If it’s in tempdb, it’s probably weird
This gets pretty complicated when you dig into it
I only give a brief overview of the weirdness of statistics, temp tables, and object caching in this video.
If you want to dig into more of the details: start with Paul White’s article here: https://sqlperformance.com/2017/05/sql-performance/sql-server-temporary-object-caching,
If you’re OK with the summary for now, that’s fine too! The main thing to remember is that temp tables don’t have pass to free performance and that they have a high level of complexity – so they’re not a magic replacement for local variables.
Transcript
Here’s a fun one. This one I think is really creative. It’s so creative that I’ve named it NameCountByGender_Creative.
Just because it’s creative doesn’t mean it’s rare
I have found this in the real world and I have had people email me about this. It creeps up at the funniest of times.
I mentioned that using a local variable has our anonymity problem unless we use that recompile hint, and there’s all sorts of reasons we might avoid recompile.
The creative mind might say: what if I don’t use a local variable? What if I use a temp table?
In this case, we aren’t declaring a local variable, we are using a little query to grab that FirstNameId and we’re throwing it into a temp table named #FirstName. Then we are joining to our temp table.
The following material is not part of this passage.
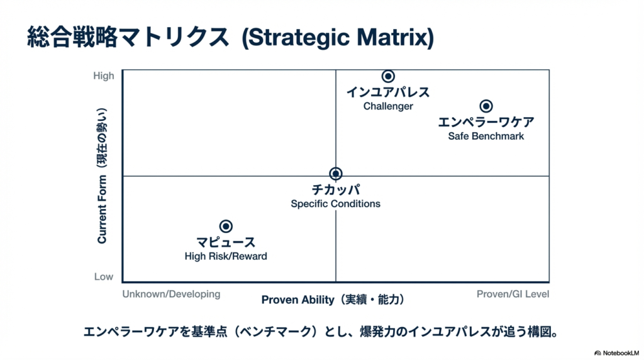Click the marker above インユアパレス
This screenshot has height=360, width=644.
click(x=388, y=76)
We are specifically using a temp table because temp tables do support column statistics, and statistics like that statistic on FirstNameId can be meaningful to our query. I’m going to create our creative procedure and make sure to nuke my clean buffers on my whole instance,
We’re testing from cold cache.
Now I’m going to go ahead and run this for Matthew. We’re running our creative procedure for Matthew and it doesn’t take super long. We finished in six seconds there.
Looking at our execution plan, as expected, we have a first query populating our temp table. then we have a second query down here that is seemingly doing the right thing. Let’s look at it, actually. First, let’s look at how long it took. The elapsed time on there is close to seven seconds. It did use parallelism, and it did do a clustered index scan against the table. It didn’t do the nested loop lookup for Matthew.
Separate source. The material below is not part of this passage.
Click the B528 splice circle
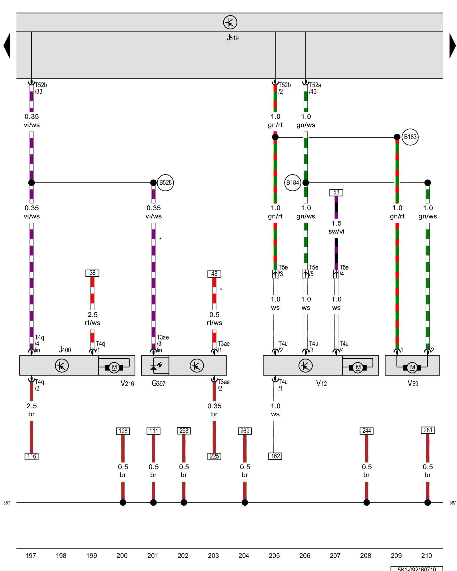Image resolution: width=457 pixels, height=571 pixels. (x=165, y=182)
How many rows did it think it was going to get? Well, the estimated number of rows, it was able to use the statistics and the estimated number of rows is 1.45 million.
So, why am I saying this is creative and weird?
Well, it’s weirder than it might seem. What many of us assume about temp tables is that, as this procedure is run across different sessions, I ran this now, someone else runs it for a different first name in five minutes…
We assume that their temp table is private to them. But temp tables are special in SQL Server. SQL Server doesn’t want to keep reallocating and reallocating temp tables, so it has ways that it can not reuse the data in the temp table, but not have to allocate a whole new temp table.
It can use cached temp tables.
I’m not clearing out even my execution plans. I’m just clearing out my buffer pool, my data cache, and my database, so I’m running from cold cache again.
Now, I’m going to run the same creative stored procedure for Fay. Fay’s stored procedure, we might expect for her to get the nested loop plan, but she doesn’t finish in zero seconds. When she gets the nested loop plan, she finishes really fast. Instead, yes, it does run the first query again to find her FirstNameId, but in this second query here, we still have a clustered index scan.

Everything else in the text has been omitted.